Minha preocupação neste momento é ignorarmos os aprendizados da pandemia e focarmos nas realidades que nascem como alternativas, mas podem virar o mainstream, o metareal. E isso, anula a diferença. Se a nossa realidade é o metaverso, vamos encontrar caminhos para ficar por ali, buscar o que queremos, fortalecer nossas certezas, nos sentirmos mais “felizes e plenos”. Enquanto aqui fora, nosso corpo morre lentamente.
Mas pegando emprestada a maravilhosa frase da música do Arnaldo Antunes: o real resiste.
O real nos apresenta o diferente, nos causa o incomodo, nos provoca, nos faz ver os problemas sociais que como coletivo nós temos, e quando percebemos isso, estamos aptos a buscar uma transformação.

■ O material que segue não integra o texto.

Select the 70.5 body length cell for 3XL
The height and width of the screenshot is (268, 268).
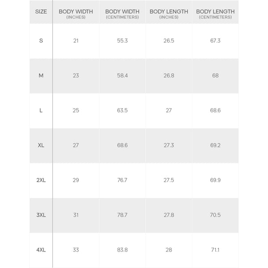click(215, 215)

Eu aposto nisso, na nossa capacidade de indignação enquanto sociedade e coletivo. Na nossa capacidade de superar o individualismo e construir bem estar social coletivo. E isso, acontece aqui, ali na rua, na praça, na sala de aula, no escritório. Na vida.
Referencias:
FULLAN, M. and QUINN, J. , Coherence: The Right Drivers in Action for Schools, Districts, and Systems, Corwin Press, Thousand Oaks, CA, 2015.
KOTHARI, Ashish; SALLEH, Anel; ESCOBAR, Arturo; DENARA, Federico; ACOSTA, Alberto. Pluriverso: dicionário do Pós-desenvolvimento. Tradução: Isabela Victória Eleonora. São Paulo: Editora Elefante, 2021.